_Provided information_.
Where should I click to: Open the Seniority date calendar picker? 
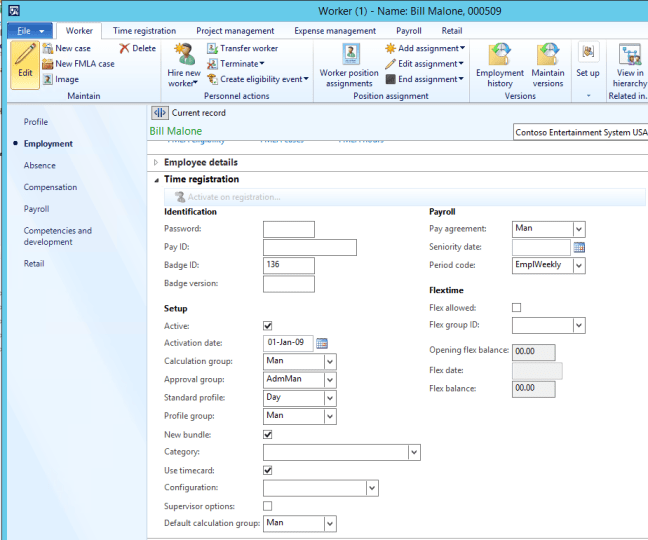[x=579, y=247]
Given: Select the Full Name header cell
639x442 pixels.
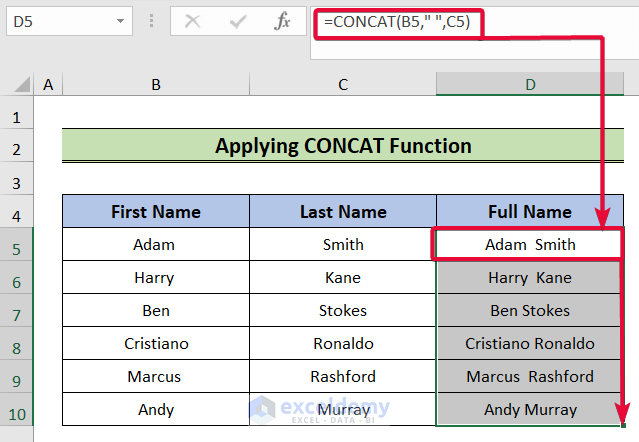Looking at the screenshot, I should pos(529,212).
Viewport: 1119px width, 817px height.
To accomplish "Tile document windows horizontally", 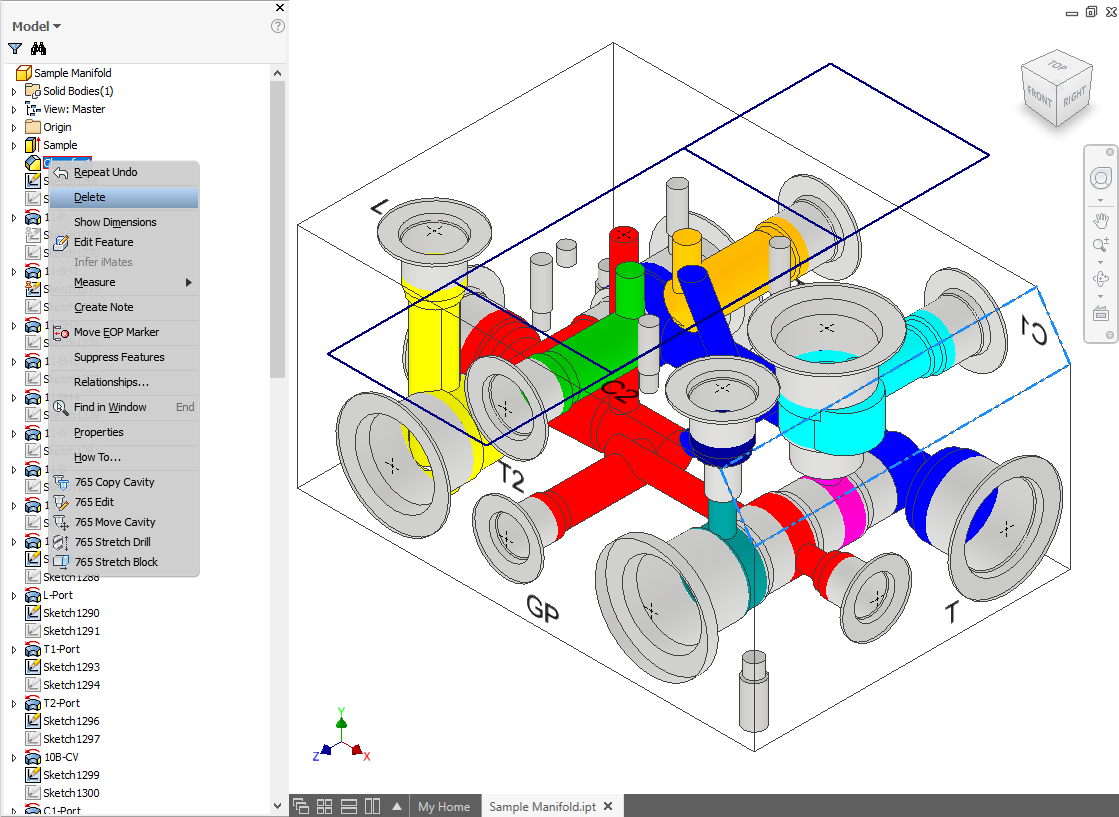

_Action item_.
Transcribe the full listing exactly, but keep every image out of it.

_Your solution_.
Where should I click to: Open the Seniority date calendar picker? 
[x=579, y=247]
Given: Select the Full Name header cell
639x442 pixels.
Looking at the screenshot, I should pos(529,212).
Viewport: 1119px width, 817px height.
To accomplish "Tile document windows horizontally", 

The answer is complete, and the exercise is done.